— begin GIVEN PASSAGE —
On or about January 30, 1959, Sannella’s attorneys learned that the S.S. Fairland’s owner was Pan-Atlantic Steamship Corporation and not the then defendant, Waterman S.S. Company. Pan-Atlantic determined to settle with Sannella for the sum of $7,000, and so advised appellants’ attorneys. Because the latter declined to waive any portion of the lien of the compensation carrier, amounting to $3,584.93, counsel for appellee tendered the defense of the action to appellants. Thereafter, the compensation carrier agreed to cut its demand to about $2,000, and Pan-Atlantic went ahead with the settlement. They asked the stevedoring companies to approve of the reasonableness of the settlement, but received no response to this request for comment. At that time the stevedoring companies could have obtained any information they thought necessary with respect to liability. Pan-Atlantic then concluded the settlement, advising counsel for appellants. After concluding the settlement with Sannella, Pan-Atlantic sued Yerba Buena Corporation and California Stevedore & Ballast Co. California Stevedore & Ballast Co. was joined because Yerba Buena had performed the stevedoring services involved under a contract with California Stevedore. Judgment for $7,000 was entered in favor of Pan-Atlantic. This appeal followed.

I.

Appellants argue first that appellee was a volunteer in settling with Sannella. They point out that Sannella had never filed suit against Pan-Atlantic and had not even moved to set aside the order dismissing the fictitious defendants in the action against Waterman S.S. Company. And an independent action against Pan-Atlantic, appellants contend, would probably have been barred by laches. California Code of Civil Procedure, § 340, providing a one year statute of limitations in tort actions, would, appellants assert, be a fair measure of the promptness with which Sannella was required to act.
— end GIVEN PASSAGE —
— begin SUPPLIED RECORDS —
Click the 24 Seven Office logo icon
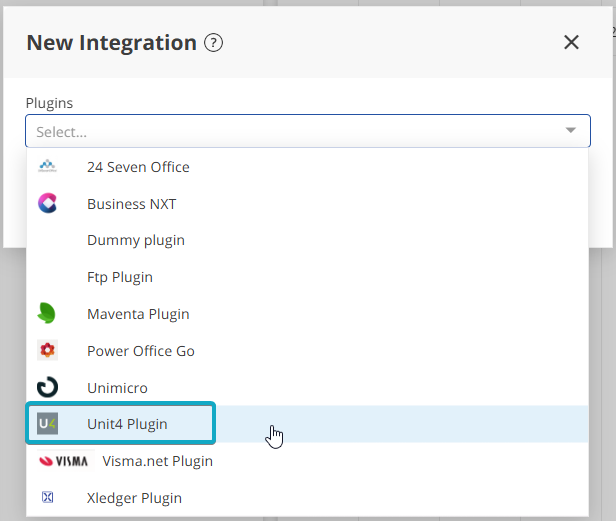(47, 166)
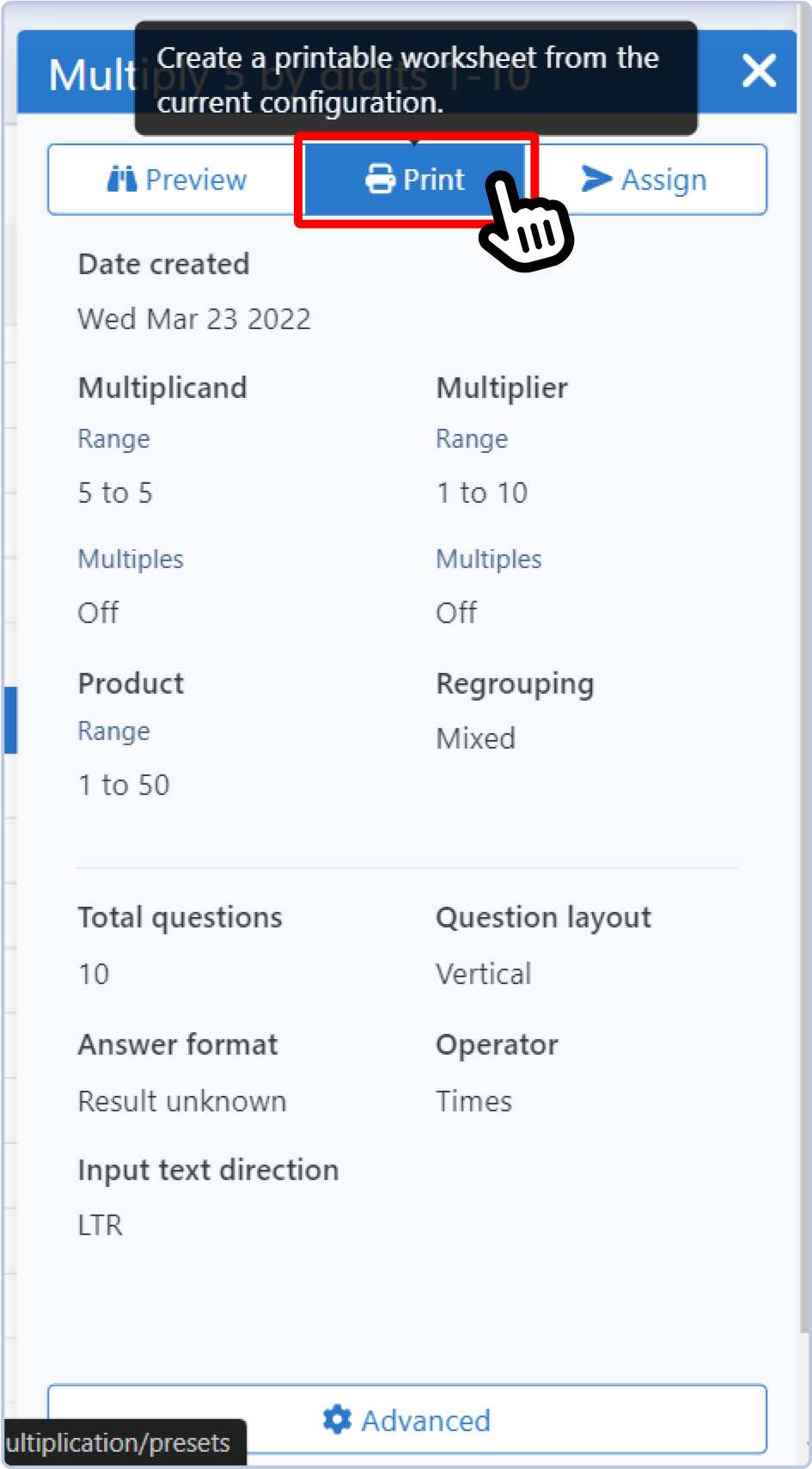Click the binoculars icon on Preview
This screenshot has height=1469, width=812.
click(x=121, y=180)
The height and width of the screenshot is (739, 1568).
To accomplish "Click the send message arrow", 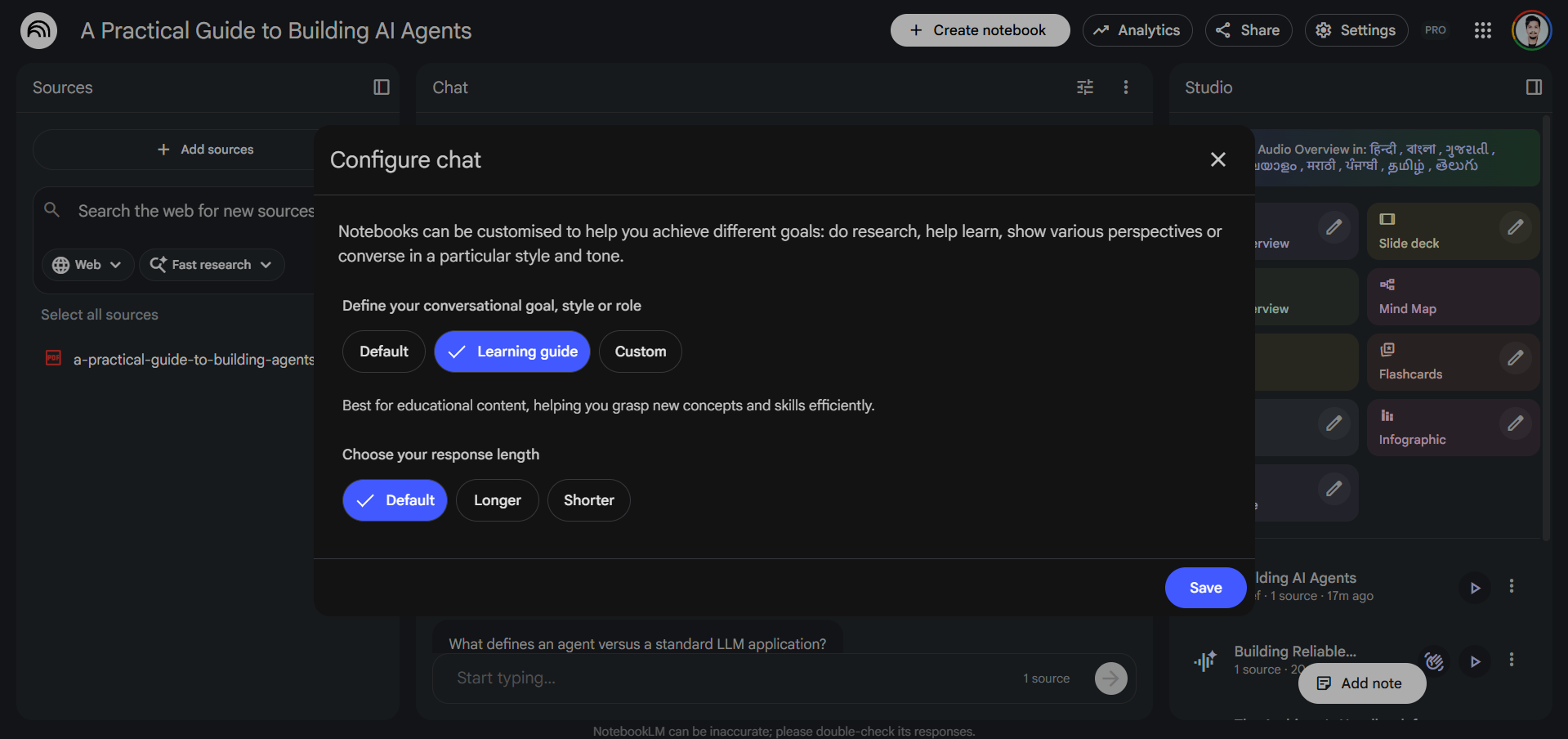I will coord(1110,678).
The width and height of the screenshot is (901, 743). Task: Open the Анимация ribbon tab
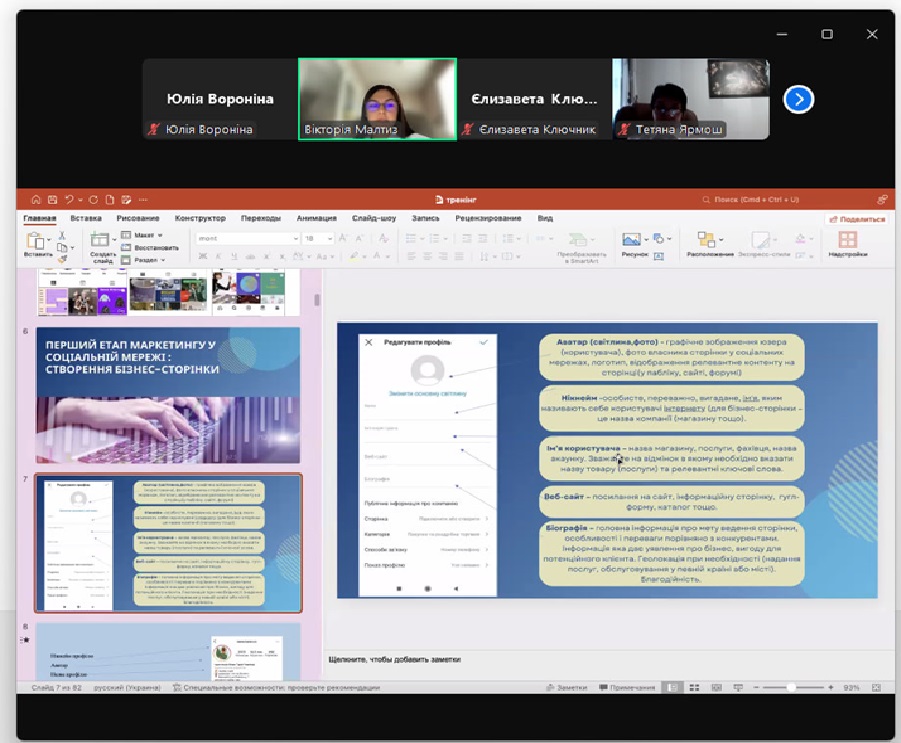click(316, 218)
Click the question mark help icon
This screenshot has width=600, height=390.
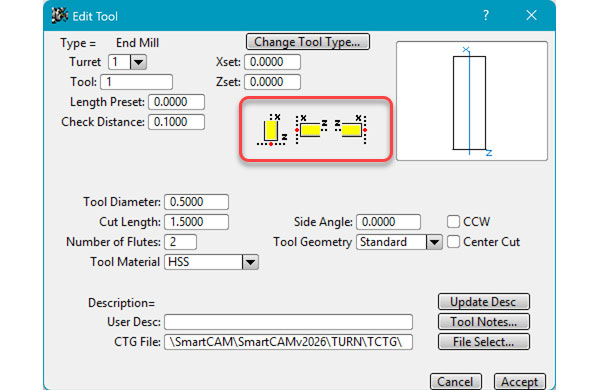pyautogui.click(x=486, y=16)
— end SUPPLIED RECORDS —
**WORK TO DO**
- 1) In the court opinion, what amount was the compensation carrier's lien before it agreed to reduce its demand?
- 2) Name every company or corporation that the court opinion mentions.

**EXPECTED RESULTS**
- 1) $3,584.93

- 2)
Pan-Atlantic Steamship Corporation
Waterman S.S. Company
Yerba Buena Corporation
California Stevedore & Ballast Co.